Dopamina, Parkinson y Esquizofrenia

Hola y bienvenidos de nuevo a mi blog ‘Huele a Química’. Porque la Química, efectivamente, huele, y todo lo que huele es, efectivamente, Química.


Después de más tiempo del que me hubiera gustado sin actualizar el blog, vuelvo con una entrada que me hace especial ilusión. Va a hacer 4 años desde que finalicé la carrera de Química, y aún recuerdo las dudas que genera comenzar el último año sin tener claro que harás al acabar…¿máster o no?, ¿en qué rama me quiero especializar?, ¿qué es lo mejor para mi futuro?

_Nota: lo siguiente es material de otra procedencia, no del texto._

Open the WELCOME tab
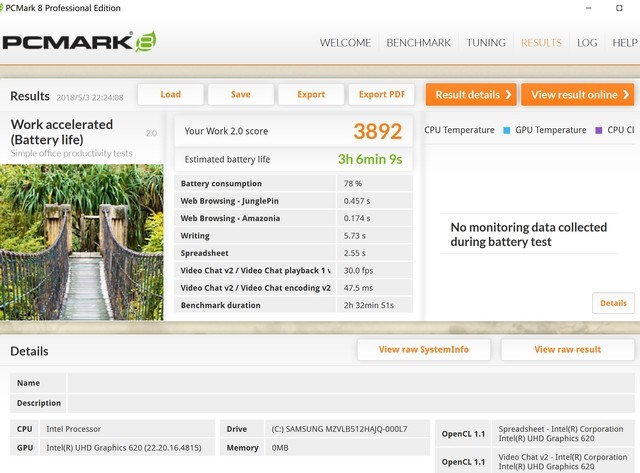 (345, 43)
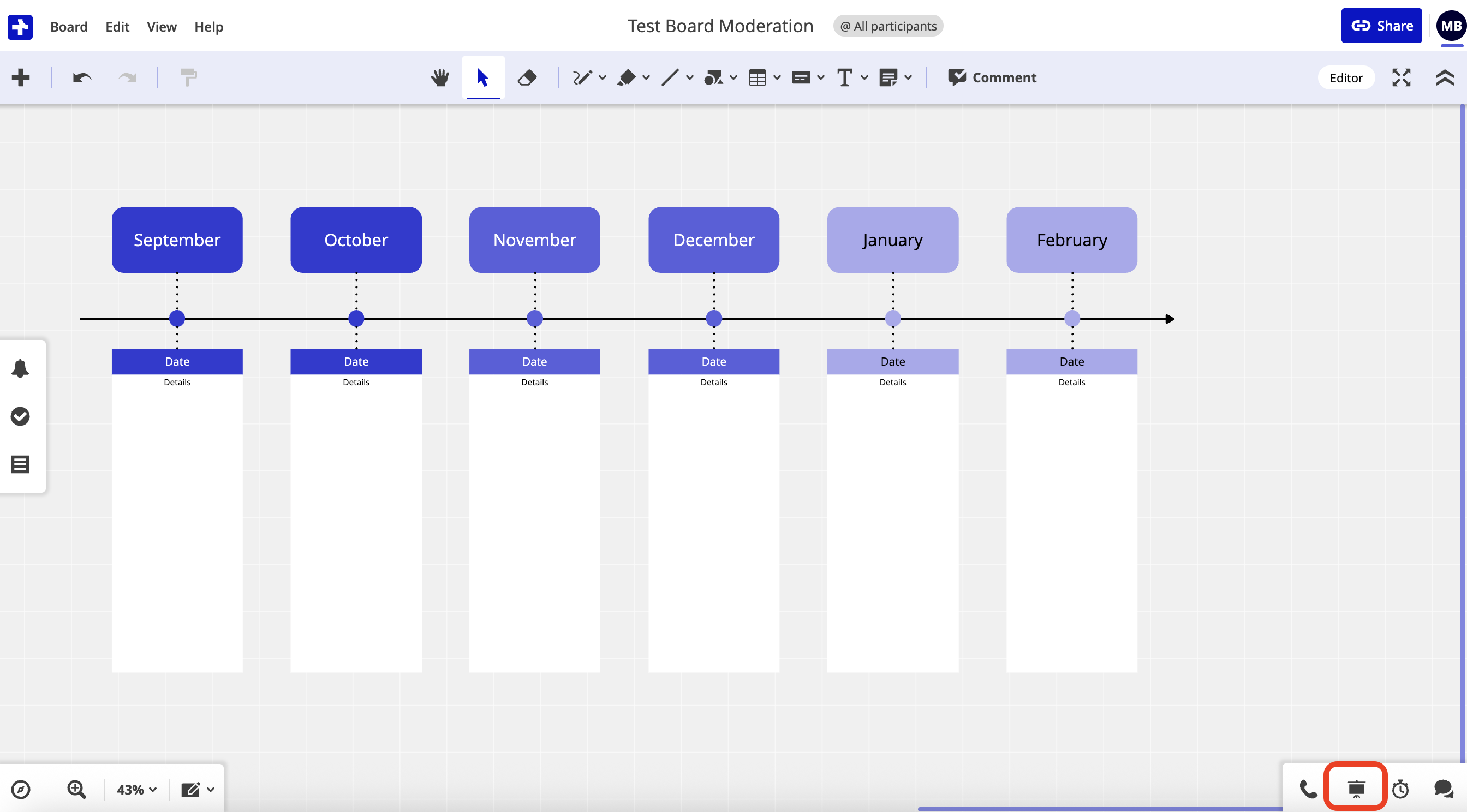Collapse toolbar with double chevron
1467x812 pixels.
point(1445,77)
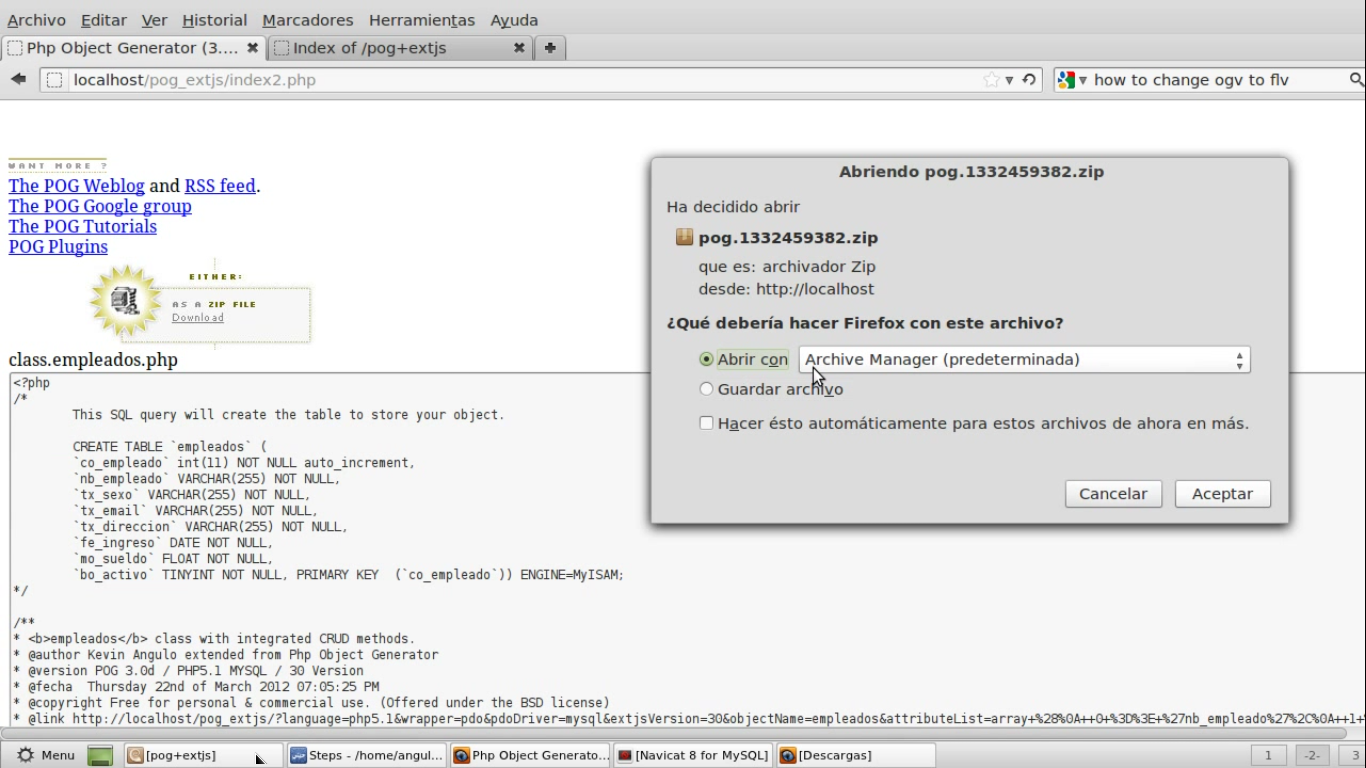The width and height of the screenshot is (1366, 768).
Task: Select the Guardar archivo radio button
Action: pos(707,389)
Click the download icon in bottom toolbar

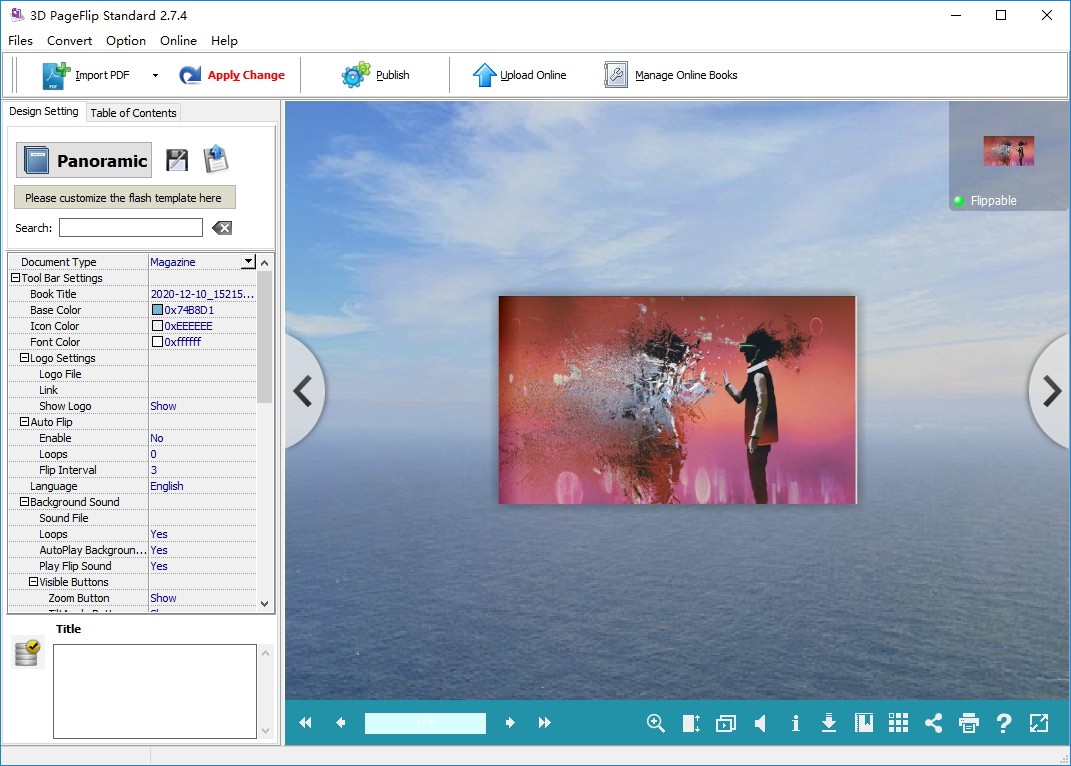tap(829, 723)
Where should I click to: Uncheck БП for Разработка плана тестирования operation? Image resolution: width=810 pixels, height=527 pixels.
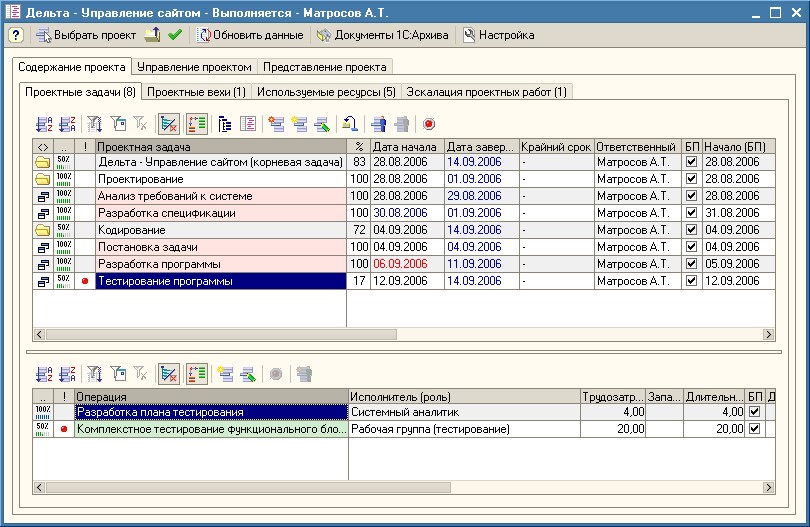tap(755, 412)
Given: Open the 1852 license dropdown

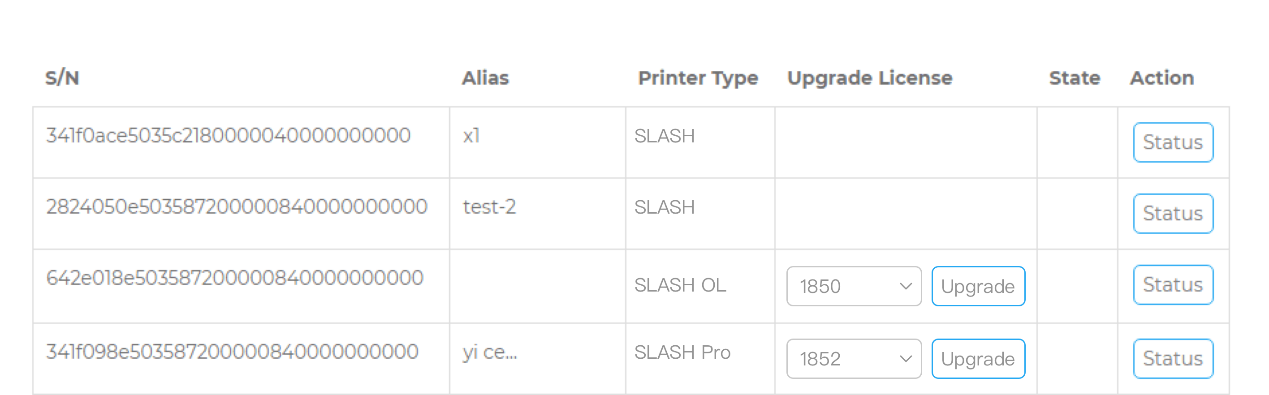Looking at the screenshot, I should click(x=854, y=359).
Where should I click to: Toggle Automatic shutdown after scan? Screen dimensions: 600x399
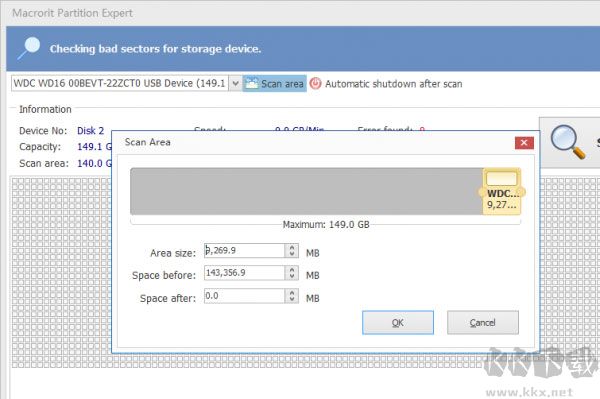point(386,84)
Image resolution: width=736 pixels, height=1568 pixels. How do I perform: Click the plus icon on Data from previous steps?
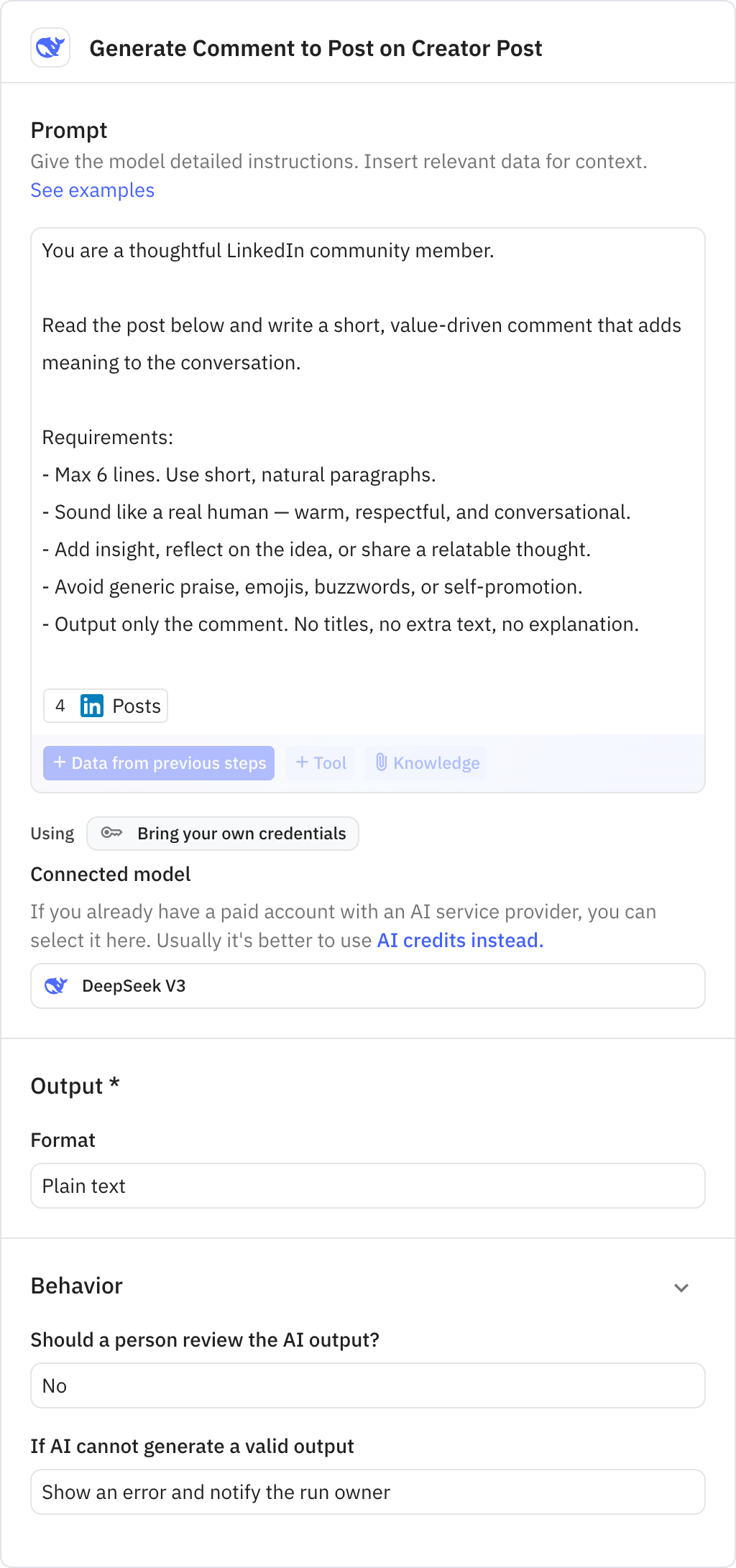coord(60,762)
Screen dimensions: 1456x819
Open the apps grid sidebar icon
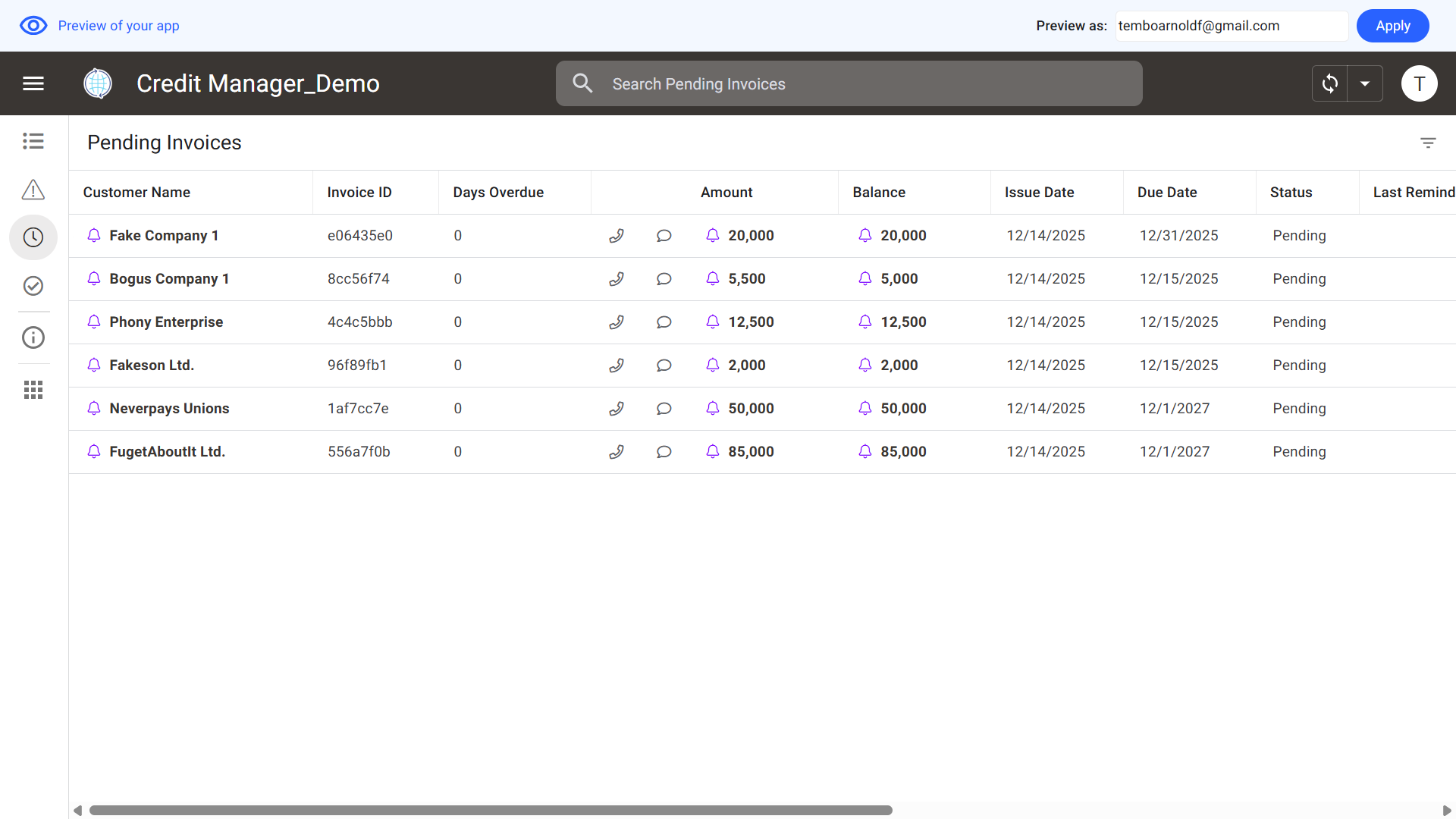point(33,390)
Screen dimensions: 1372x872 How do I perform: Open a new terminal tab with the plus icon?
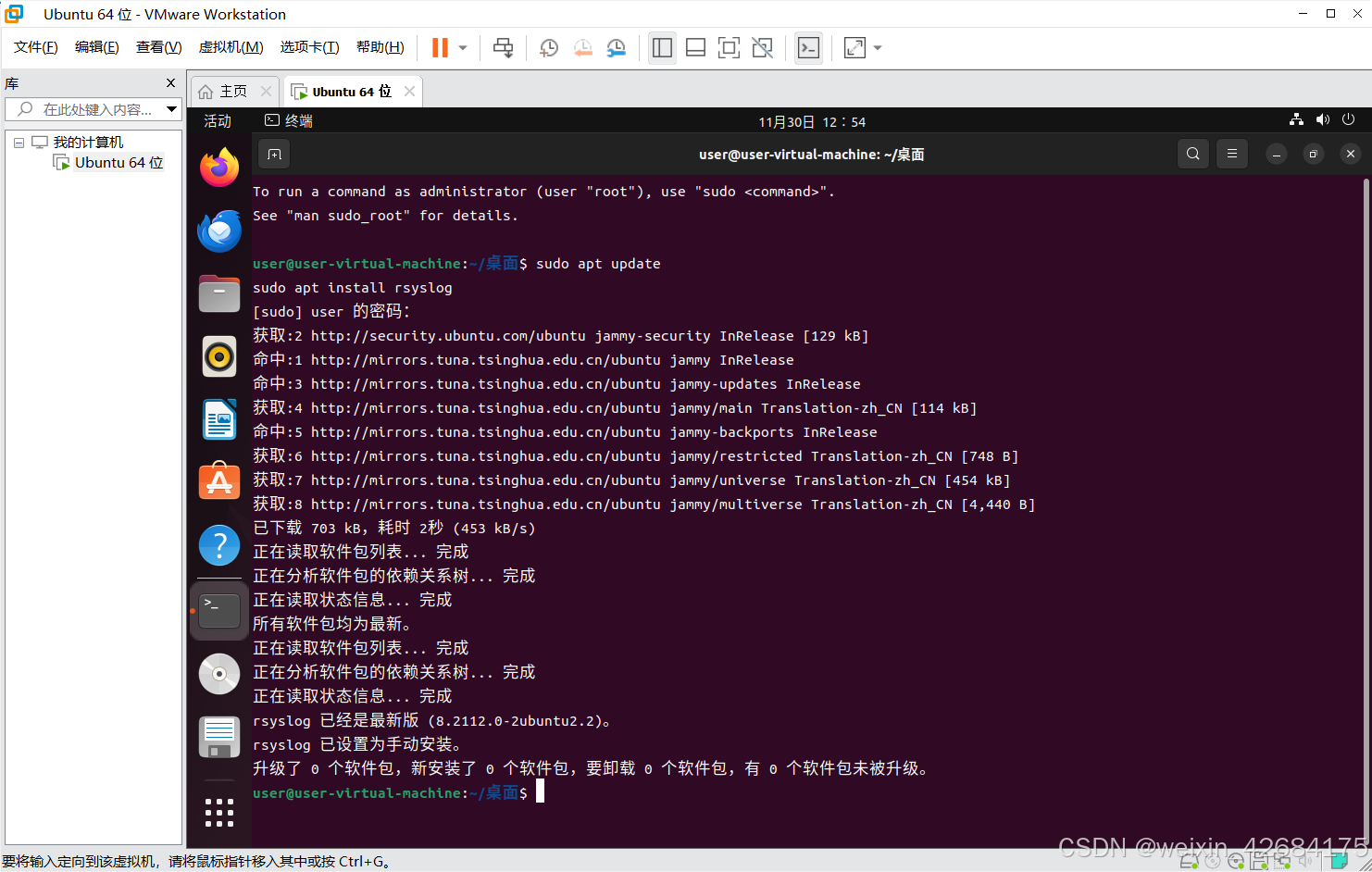point(273,154)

Pues bien, durante ese último curso 2012/2013 hubo una asignatura que sin duda despejó todas mis dudas y encarriló mi carrera como Químico hasta el día de hoy. Me refiero a la asignatura de “Química Médica“, que como su nombre indica trata toda la rama de la Química dedicada al descubrimiento de nuevos fármacos, su comportamiento dentro del cuerpo humano, y al conocimiento de las diferentes moléculas que regulan nuestro organismo. A raíz de esa asignatura supe que quería continuar mi camino, primero, por la rama de Química Orgánica, y segundo, orientándome al descubrimiento de moléculas con fines terapéuticos.

Dentro de esta asignatura se nos propuso realizar un trabajo sobre neurotransmisores, moléculas sintetizadas por el propio organismo (biomoléculas) encargadas de transmitir información de una neurona a otra, y que regulan cambios producidos en el organismo de manera natural. El neurotransmisor que escogí para ese trabajo fue la dopamina, y sin duda me resultó un trabajo apasionante y que recuerdo con mucho cariño, por el contexto en el que lo llevé a cabo.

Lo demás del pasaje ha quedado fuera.